Segment Start: Materials provided

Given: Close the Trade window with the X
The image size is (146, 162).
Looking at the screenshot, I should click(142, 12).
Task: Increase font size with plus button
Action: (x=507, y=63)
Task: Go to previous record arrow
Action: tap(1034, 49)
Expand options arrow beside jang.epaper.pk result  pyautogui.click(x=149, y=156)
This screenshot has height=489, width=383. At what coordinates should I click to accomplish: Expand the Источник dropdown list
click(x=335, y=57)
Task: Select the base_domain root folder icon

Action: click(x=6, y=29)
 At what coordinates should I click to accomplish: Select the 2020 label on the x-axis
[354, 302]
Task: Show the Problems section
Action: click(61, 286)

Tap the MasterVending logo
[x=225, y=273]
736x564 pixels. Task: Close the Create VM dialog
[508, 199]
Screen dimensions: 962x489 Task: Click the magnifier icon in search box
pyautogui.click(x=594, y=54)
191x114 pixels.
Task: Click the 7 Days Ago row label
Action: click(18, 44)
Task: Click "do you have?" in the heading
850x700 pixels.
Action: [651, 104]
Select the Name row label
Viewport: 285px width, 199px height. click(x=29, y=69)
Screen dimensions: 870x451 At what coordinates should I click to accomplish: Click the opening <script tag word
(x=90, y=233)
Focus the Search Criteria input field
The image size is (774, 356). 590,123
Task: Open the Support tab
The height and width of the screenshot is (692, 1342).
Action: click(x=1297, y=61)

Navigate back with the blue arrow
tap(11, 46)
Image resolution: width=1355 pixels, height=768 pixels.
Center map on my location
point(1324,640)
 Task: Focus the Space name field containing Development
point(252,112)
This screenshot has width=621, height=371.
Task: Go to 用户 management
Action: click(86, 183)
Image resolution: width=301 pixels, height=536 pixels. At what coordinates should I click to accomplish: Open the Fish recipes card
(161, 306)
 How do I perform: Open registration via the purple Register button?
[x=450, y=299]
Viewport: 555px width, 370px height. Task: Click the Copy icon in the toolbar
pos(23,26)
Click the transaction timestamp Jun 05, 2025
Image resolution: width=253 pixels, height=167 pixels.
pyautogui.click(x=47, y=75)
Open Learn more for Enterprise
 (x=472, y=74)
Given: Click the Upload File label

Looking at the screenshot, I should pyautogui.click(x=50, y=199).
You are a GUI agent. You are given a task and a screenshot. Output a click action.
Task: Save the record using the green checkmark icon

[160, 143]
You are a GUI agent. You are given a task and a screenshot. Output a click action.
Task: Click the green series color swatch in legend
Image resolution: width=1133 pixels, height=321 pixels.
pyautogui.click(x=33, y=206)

Segment End: Materials provided

Exercise instructions:
Repeat every line of the listing, word for word.

Reply:
Given: Close the Trade window with the X
The image size is (146, 162).
Looking at the screenshot, I should click(142, 12).
Task: Increase font size with plus button
Action: (x=507, y=63)
Task: Go to previous record arrow
Action: tap(1034, 49)
Expand options arrow beside jang.epaper.pk result  pyautogui.click(x=149, y=156)
This screenshot has height=489, width=383. At what coordinates should I click to accomplish: Expand the Источник dropdown list
click(x=335, y=57)
Task: Select the base_domain root folder icon

Action: click(x=6, y=29)
 At what coordinates should I click to accomplish: Select the 2020 label on the x-axis
[354, 302]
Task: Show the Problems section
Action: click(61, 286)

Tap the MasterVending logo
[x=225, y=273]
736x564 pixels. Task: Close the Create VM dialog
[508, 199]
Screen dimensions: 962x489 Task: Click the magnifier icon in search box
pyautogui.click(x=594, y=54)
191x114 pixels.
Task: Click the 7 Days Ago row label
Action: click(18, 44)
Task: Click "do you have?" in the heading
850x700 pixels.
Action: [651, 104]
Select the Name row label
Viewport: 285px width, 199px height. click(x=29, y=69)
Screen dimensions: 870x451 At what coordinates should I click to accomplish: Click the opening <script tag word
(x=90, y=233)
Focus the Search Criteria input field
The image size is (774, 356). 590,123
Task: Open the Support tab
The height and width of the screenshot is (692, 1342).
Action: click(x=1297, y=61)

Navigate back with the blue arrow
tap(11, 46)
Image resolution: width=1355 pixels, height=768 pixels.
Center map on my location
point(1324,640)
 Task: Focus the Space name field containing Development
point(252,112)
This screenshot has width=621, height=371.
Task: Go to 用户 management
Action: click(86, 183)
Image resolution: width=301 pixels, height=536 pixels. At what coordinates should I click to accomplish: Open the Fish recipes card
(161, 306)
 How do I perform: Open registration via the purple Register button?
[x=450, y=299]
Viewport: 555px width, 370px height. Task: Click the Copy icon in the toolbar
pos(23,26)
Click the transaction timestamp Jun 05, 2025
Image resolution: width=253 pixels, height=167 pixels.
pyautogui.click(x=47, y=75)
Open Learn more for Enterprise
 (x=472, y=74)
Given: Click the Upload File label

Looking at the screenshot, I should pyautogui.click(x=50, y=199).
You are a GUI agent. You are given a task and a screenshot. Output a click action.
Task: Save the record using the green checkmark icon

[160, 143]
You are a GUI agent. You are given a task and a screenshot. Output a click action.
Task: Click the green series color swatch in legend
Image resolution: width=1133 pixels, height=321 pixels.
pyautogui.click(x=33, y=206)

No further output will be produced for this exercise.